Toc Toc qui est là d’Anthony Browne (Kaléidoscope) :
Sans doute a-t-il le goût de la petite madeleine, de ces moments uniques de lecture avec mes enfants. Mais pas que…
Une petite fille assise dans son lit avec son ours, semble prête pour se coucher. Elle entend frapper à sa porte. Mais qui cela peut-il être ?
Un album pour exorciser les peurs enfantines. Il se lit à voix basse, à voix haute, se joue, se rejoue, et ne s’oublie pas. Pas à cause des monstres qui toquent à la porte de la petite fille, non, à cause de cette fameuse paire de pantoufles !
Un album si simple en apparence, dans lequel le moindre détail est pensé, du papier peint qui fourmille d’indices, jusqu’à la couette du lit qui joue à avoir peur autant que la petite fille. À offrir aussi aux parents pour leur faire comprendre comme les enfants aiment avoir peur. »
Et puis de Icinori (éditions Albin Michel jeunesse).
Le livre s’ouvre : un paysage défile au fil des saisons : 12 tableaux se succèdent, tels des décors de théâtre que de drôles de petits personnages à tête d’outils tirent et poussent.
L’histoire se fait, se défait, se refait teintée de bleu ou de couleurs chaudes et flamboyantes, selon la saison.

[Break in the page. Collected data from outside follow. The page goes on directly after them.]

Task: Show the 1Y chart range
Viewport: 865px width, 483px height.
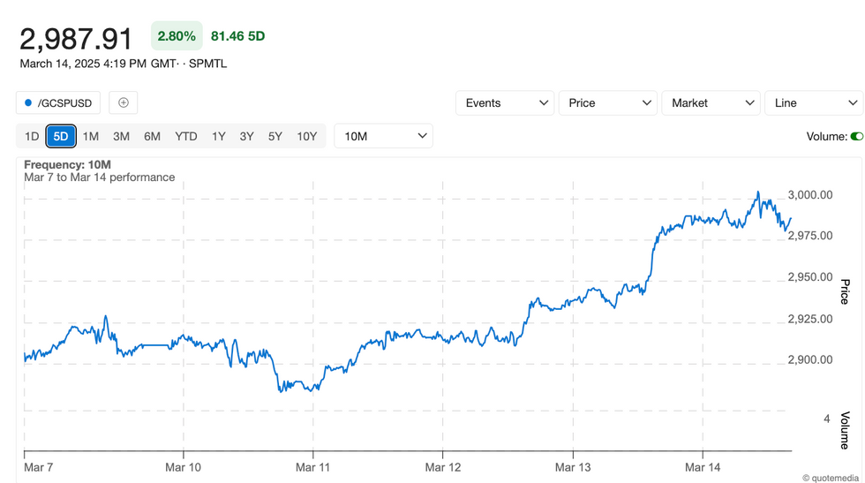Action: 219,136
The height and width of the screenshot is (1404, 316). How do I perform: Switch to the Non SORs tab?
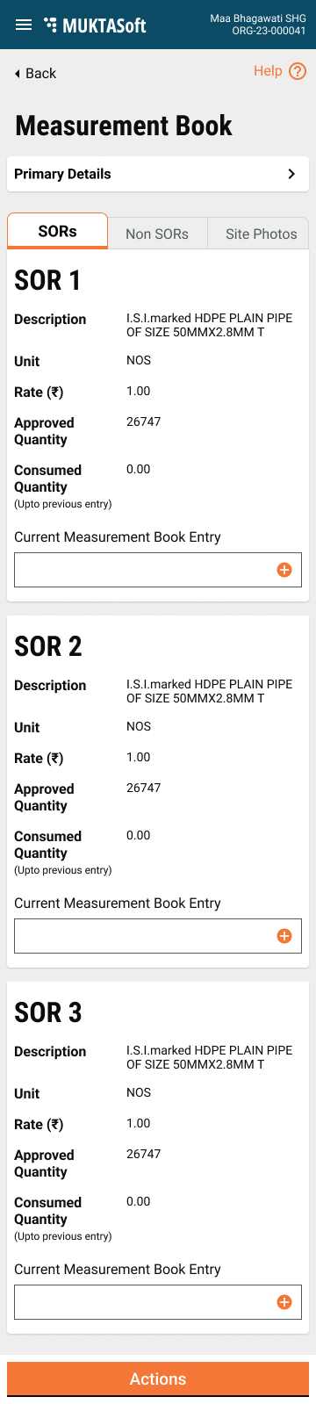pyautogui.click(x=157, y=234)
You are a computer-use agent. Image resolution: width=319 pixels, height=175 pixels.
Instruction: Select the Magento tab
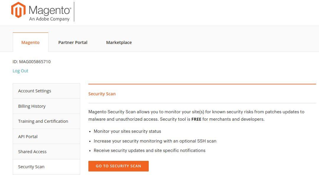tap(30, 42)
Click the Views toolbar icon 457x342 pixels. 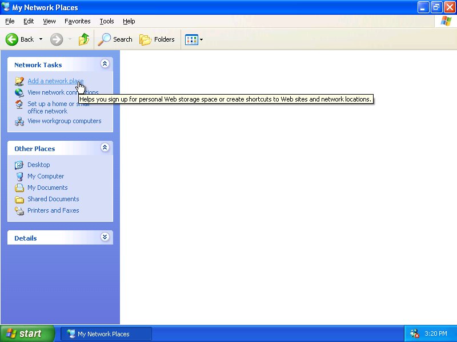191,39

Des personnages étonnants, inattendus, improbables occupent le paysage, arrivent et repartent, invitant le·la lecteur·rice à les suivre, à revenir en arrière, à avancer. Plusieurs univers se côtoient, se rencontrent, se percutent laissant libre cours à l’imaginaire, abolissant les frontières.
Ce livre abolit les frontières et est une incroyable invitation aux voyages à l’intention des petits et grands, seuls ou à plusieurs. Enfin, un LIVRE, quoi !
Pascale Delaveau est librairie à la librairie C’est la faute à Voltaire, 39 rue Nationale à Amboise.
Retrouvez cette super librairie sur Facebook :
https://librairiecestlafauteavoltaire.wordpress.com/

Aimait la littérature jeunesse bien avant d’avoir des enfants mais a attendu d’en avoir pour créer La mare aux mots. Goût particulier pour les livres pas gnangnan à l’humour qui pique !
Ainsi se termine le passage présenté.